While working on rebuilding a fence, my fellow interns and I took a water break and went on a walk down cattail trail. We saw the usual birds; red-winged blackbirds singing their “vote for me” calls, and dabbling ducks flying overhead. Near the end of the trail you could hear the horse-like trill of a sora and see the rustling of plants from a marsh wren. From the kayak launch, we could see a bird that none of us recognized. It had black feathers with bright white bill. The bird seemed like it could be a duck, but also reminded us of a hen. After further research we learned that this chicken-like bird is an american coot.
The american coot is chicken-like with a dark grey to black coloring. The bird has a rounded head and a sloping white bill, with yellow-green legs. At closer range a small patch of red can be seen on the forehead. These birds can live in various aquatic habitats such as ponds, marshes, and along the edges of lakes. During the breeding season they are usually found in shallower water with marsh vegetation. Coots are tough, adaptable birds, and swim out in the open like ducks despite being related to the secretive rails. Even though they swim like ducks, they have lobes instead of webbed feet. On land they walk like a chicken, which gives them the nickname “marsh hen” or “mud hen” because of the way their heads bob.
These mud hens are very territorial, using their strong legs and lobed toes to rear up and attack each other. They may attack a coot that has wandered into their territory by taking a running start, flapping their wings to furiously chase them off. This term, called splattering, is also used to help them take flight and become airborne. Coots usually hang out in flocks, where they can be noisy and aggressive, making a variety of calls throughout the day. A group of these birds are called many different names such as commotion, fleet, and swarm of coots. Their diet consists of plant material that include stems, leaves, pondweeds, and others. They also eat tadpoles, insects, and even eggs of other birds. Coots are kleptoparasitic, which means that they will steal a meal from other birds if they don’t feel like hunting for their own food.
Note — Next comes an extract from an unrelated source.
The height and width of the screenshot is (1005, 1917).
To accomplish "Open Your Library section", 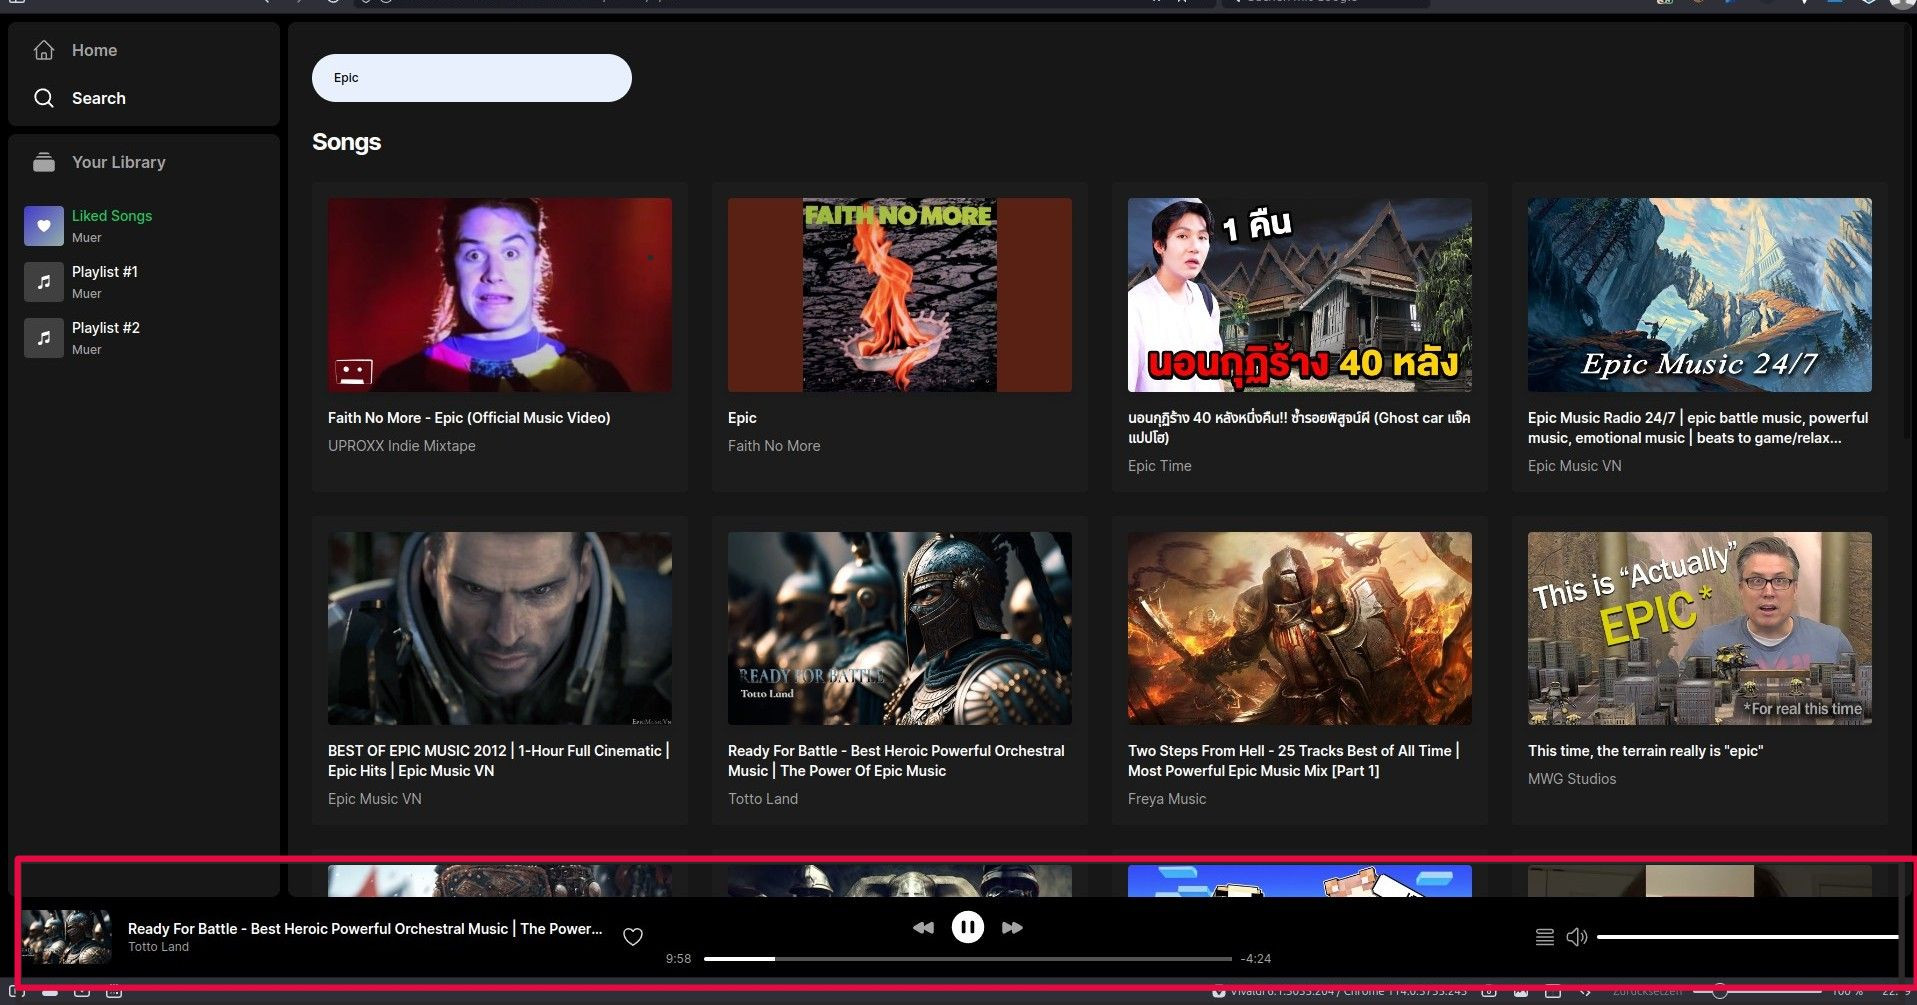I will point(118,162).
As global temperature increases, the american coot’s range may be affected. Audubon’s scientists have used bird observations and climate models to predict the possible effect from the increase. If there is a 1.5 degree celsius increase, 14% of the bird’s range will be lost and spring heat waves may endanger young birds in the nest. If the temperature increases another 1.5 degrees, 19% will be lost since wildfires could destroy the coots habitat, and even prevent it from recovering if the fire burns repeatedly. Climate change can affect the birds’ range of migration as well. In Ohio, studies have shown that coots move to their breeding range a half month earlier than they did 100 years ago. An increased amount of coots are staying year round in their northern range as well. The long-term impacts are unknown, but it is up to us to help curb climate change and protect these chicken-like water birds.